Performance at scale
For very large collections (>500k documents) with simple equality filters, consider adding a SQL WHERE clause as an optimization layer before the in-memory pass. See the Contributing guide if you want to help implement this.
Supported filter formats¶
1 — Legacy format (simple dict equality)¶
The simplest form: a flat dictionary where every key-value pair must match.
# All documents where category equals "db"
store.filter_documents({"category": "db"})

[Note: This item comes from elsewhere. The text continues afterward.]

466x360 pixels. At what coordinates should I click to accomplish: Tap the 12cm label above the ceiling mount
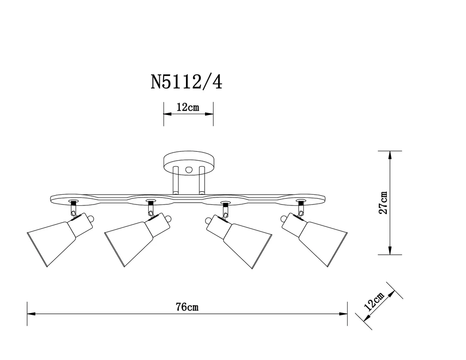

# Multiple conditions (implicit AND)
store.filter_documents({"category": "db", "language": "en"})
Supported Python types:
| Type | Example |
|---|---|
str | {"category": "db"} |
int | {"year": 2024} |
float | {"confidence": 0.95} |
bool | {"active": True} |
None | {"deleted_at": None} |
2 — Official Haystack format (operator/conditions)¶
The full format supports nested logic and comparison operators.
Leaf condition¶
| Key | Description |
|---|---|
field | Field path. Use meta. prefix for metadata fields: meta.category. |
operator | One of the supported operators (see table below). |
value | The value to compare against — any Python type. |
Supported comparison operators:
| Operator | Meaning | Example |
|---|---|---|
== | Equal | {"field": "meta.lang", "operator": "==", "value": "en"} |
!= | Not equal | {"field": "meta.lang", "operator": "!=", "value": "fr"} |
> | Greater than | {"field": "meta.year", "operator": ">", "value": 2022} |
>= | Greater or equal | {"field": "meta.year", "operator": ">=", "value": 2023} |
< | Less than | {"field": "meta.score", "operator": "<", "value": 0.5} |
<= | Less or equal | {"field": "meta.score", "operator": "<=", "value": 0.9} |
in | Value is in list | {"field": "meta.tag", "operator": "in", "value": ["a","b"]} |
not in | Value not in list | {"field": "meta.tag", "operator": "not in", "value": ["x"]} |
Logical node¶
Supported logical operators: AND, OR, NOT
Examples¶
AND — all conditions must be true¶
store.filter_documents({
"operator": "AND",
"conditions": [
{"field": "meta.category", "operator": "==", "value": "db"},
{"field": "meta.year", "operator": ">=", "value": 2023},
],
})
OR — at least one condition must be true¶
store.filter_documents({
"operator": "OR",
"conditions": [
{"field": "meta.category", "operator": "==", "value": "db"},
{"field": "meta.category", "operator": "==", "value": "ai"},
],
})
Equivalent shorthand using in:
NOT — inverts the condition¶
store.filter_documents({
"operator": "NOT",
"conditions": [
{"field": "meta.category", "operator": "==", "value": "draft"},
],
})
Nested — AND inside OR¶
store.filter_documents({
"operator": "OR",
"conditions": [
{
"operator": "AND",
"conditions": [
{"field": "meta.category", "operator": "==", "value": "db"},
{"field": "meta.year", "operator": ">=", "value": 2024},
],
},
{"field": "meta.language", "operator": "in", "value": ["pt", "es"]},
],
})
Filters with Retrievers¶
Both retrievers accept the same filter format via filters at init time and at run() time:
from intersystems_iris_haystack.components.retrievers import IRISEmbeddingRetriever
from haystack.document_stores.types import FilterPolicy
retriever = IRISEmbeddingRetriever(
document_store=store,
top_k=5,
filters={"category": "db"}, # init-time filter
filter_policy=FilterPolicy.REPLACE, # runtime filters REPLACE this (default)
)
# Runtime filter overrides init-time filter (REPLACE policy)
result = retriever.run(
query_embedding=my_vector,
filters={"category": "ai"}, # this replaces {"category": "db"}
)
# Or use MERGE to combine both filters
retriever_merge = IRISEmbeddingRetriever(
document_store=store,
top_k=5,
filters={"language": "en"},
filter_policy=FilterPolicy.MERGE,
)
result = retriever_merge.run(
query_embedding=my_vector,
filters={"category": "db"}, # AND'd with {"language": "en"}
)
FilterPolicy¶
| Policy | Behaviour |
|---|---|
REPLACE (default) | Runtime filters completely override init-time filters |
MERGE | Runtime filters are AND-merged with init-time filters |
Implementation note¶
Under the hood, filter_documents works as follows:
from haystack.utils.filters import document_matches_filter
def filter_documents(self, filters=None):
# 1. Load all documents from IRIS (SELECT id, content, meta, score)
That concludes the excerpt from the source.